═════ TEXT BLOCK ═════
Antibiotics are an important part of any medical arsenal in tough times. Many infections easily treated today would possibly be life-threatening in an off-grid survival setting. Indeed, if such a thing occurred, you can bet that these drugs would no longer be produced. There would be a lot of otherwise avoidable deaths due to simple cuts that become infected or dehydration from diarrheal disease. We only have to look at mortality statistics from pre-antibiotic times like the Civil War to know that this is true. More soldiers died then from infectious disease that from bullets or shrapnel.
This article is part of a series on antibiotics and their use in survival settings. Today we’ll talk about an antibiotic that would be useful to deal with some organisms that can cause a number of major problems. Metronidazole (aquatic equivalent: Fish-Zole) 250mg is an antibiotic in the Nitroimidazole family that is used primarily to treat infections caused by anaerobic bacteria and protozoa.
═════ STORED DATA ═════
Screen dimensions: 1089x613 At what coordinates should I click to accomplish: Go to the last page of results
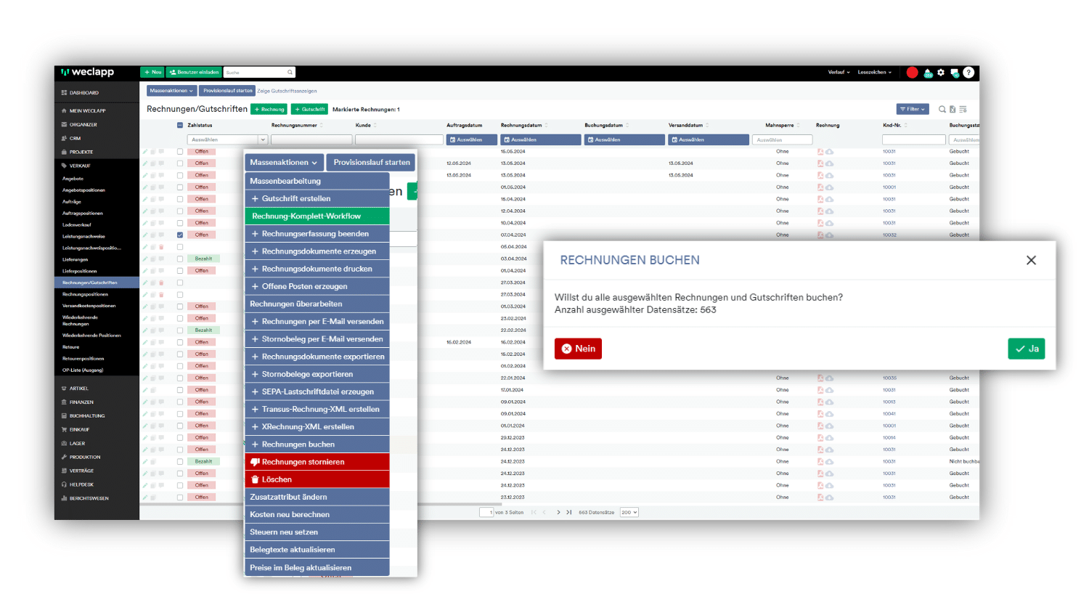point(569,513)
═════
### TASKS TO CARRY OUT
[A] In the antibiotics passage, which family of antibiotics is Metronidazole part of?
[B] From the antibiotics passage, reproduce the wording from "This article is" up to and including "bacteria and protozoa.".
Rely only on the antibiotics passage.

### ANSWERS PROVIDED
[A] The Nitroimidazole family.

[B]
This article is part of a series on antibiotics and their use in survival settings. Today we’ll talk about an antibiotic that would be useful to deal with some organisms that can cause a number of major problems. Metronidazole (aquatic equivalent: Fish-Zole) 250mg is an antibiotic in the Nitroimidazole family that is used primarily to treat infections caused by anaerobic bacteria and protozoa.